◆ **What to do**
Only the images are to be dropped; the records themselves must be repeated exactly.

◆ **The records**
"""
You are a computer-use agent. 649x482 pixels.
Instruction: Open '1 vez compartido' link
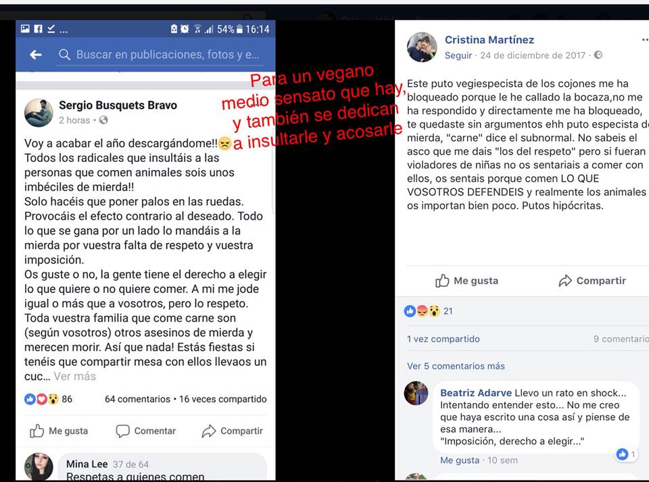[x=443, y=339]
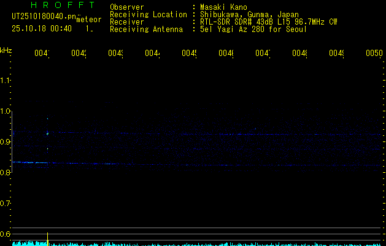Screen dimensions: 386x246
Task: Click the Receiving Antenna field label
Action: [146, 29]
"""
◆ **Completed exercise**
You are a computer-use agent. 649x482 pixels.
Instruction: Open '1 vez compartido' link
[x=443, y=339]
Screen dimensions: 386x246
Task: Click the Receiving Antenna field label
Action: [146, 29]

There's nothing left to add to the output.